#### [THE PROBLEM]
Please return the material from the line with "Given: Open the Handleiding menu item" to the line with "Looking at the screenshot, I should 889,14.", both included, reproducing those lines word for word.

#### [EXTRACTED ENTRIES]
^^^^^^^^^^^^^^^^

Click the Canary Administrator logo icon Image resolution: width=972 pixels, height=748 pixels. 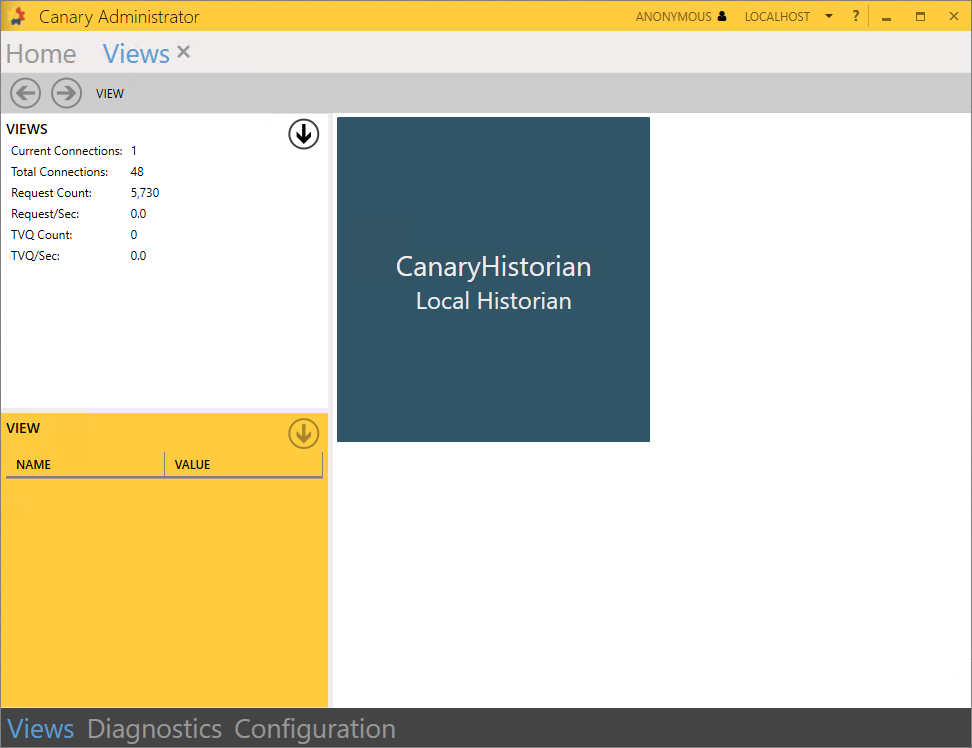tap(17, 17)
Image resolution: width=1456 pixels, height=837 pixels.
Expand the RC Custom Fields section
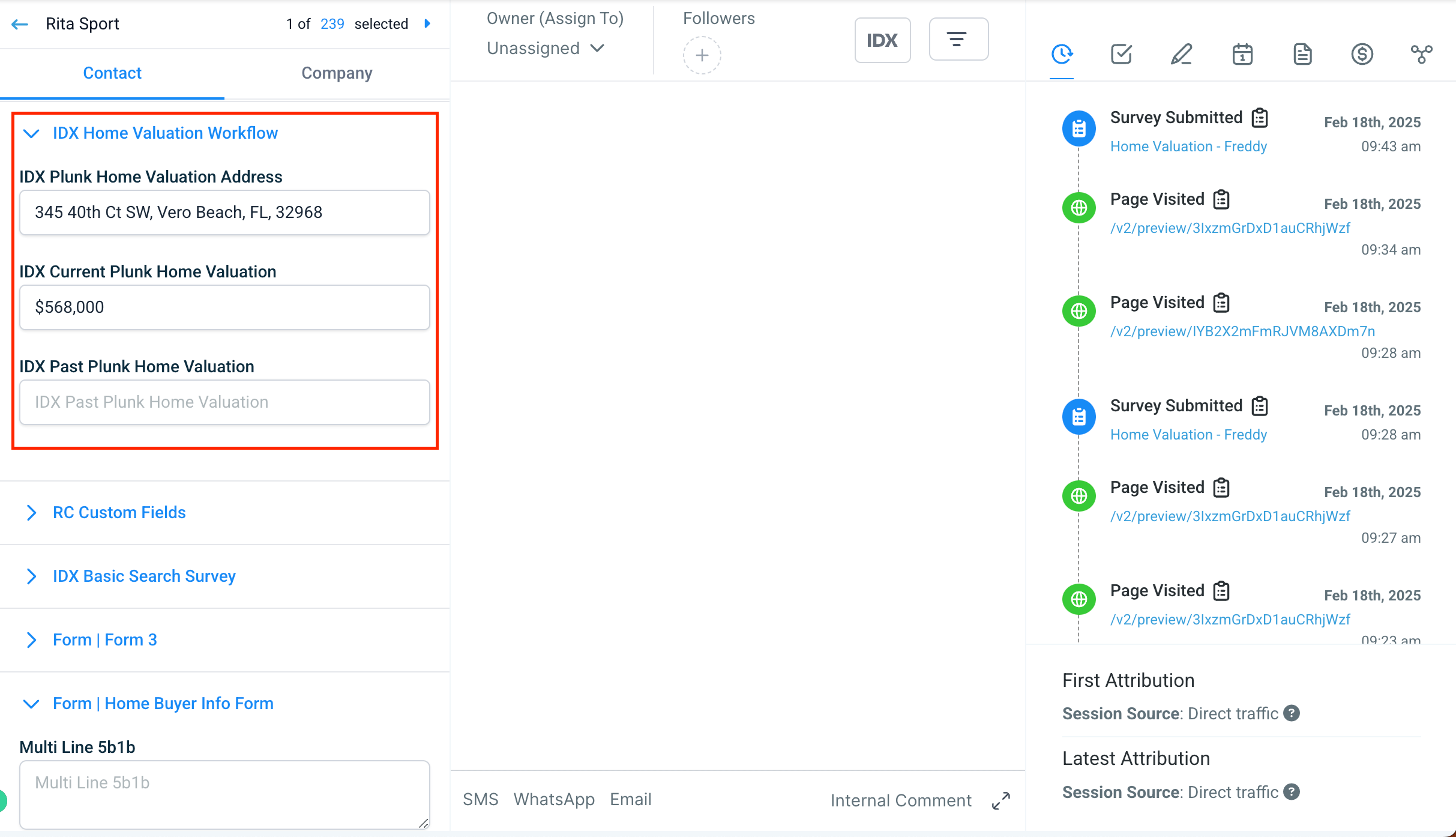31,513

^^^^^^^^^^^^^^^^

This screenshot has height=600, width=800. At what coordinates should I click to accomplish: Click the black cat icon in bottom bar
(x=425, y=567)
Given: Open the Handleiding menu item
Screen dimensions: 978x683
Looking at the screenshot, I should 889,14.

^^^^^^^^^^^^^^^^

#### [SOLUTION TO THIS PROBLEM]
Given: Open the Handleiding menu item
Screen dimensions: 978x683
Looking at the screenshot, I should 889,14.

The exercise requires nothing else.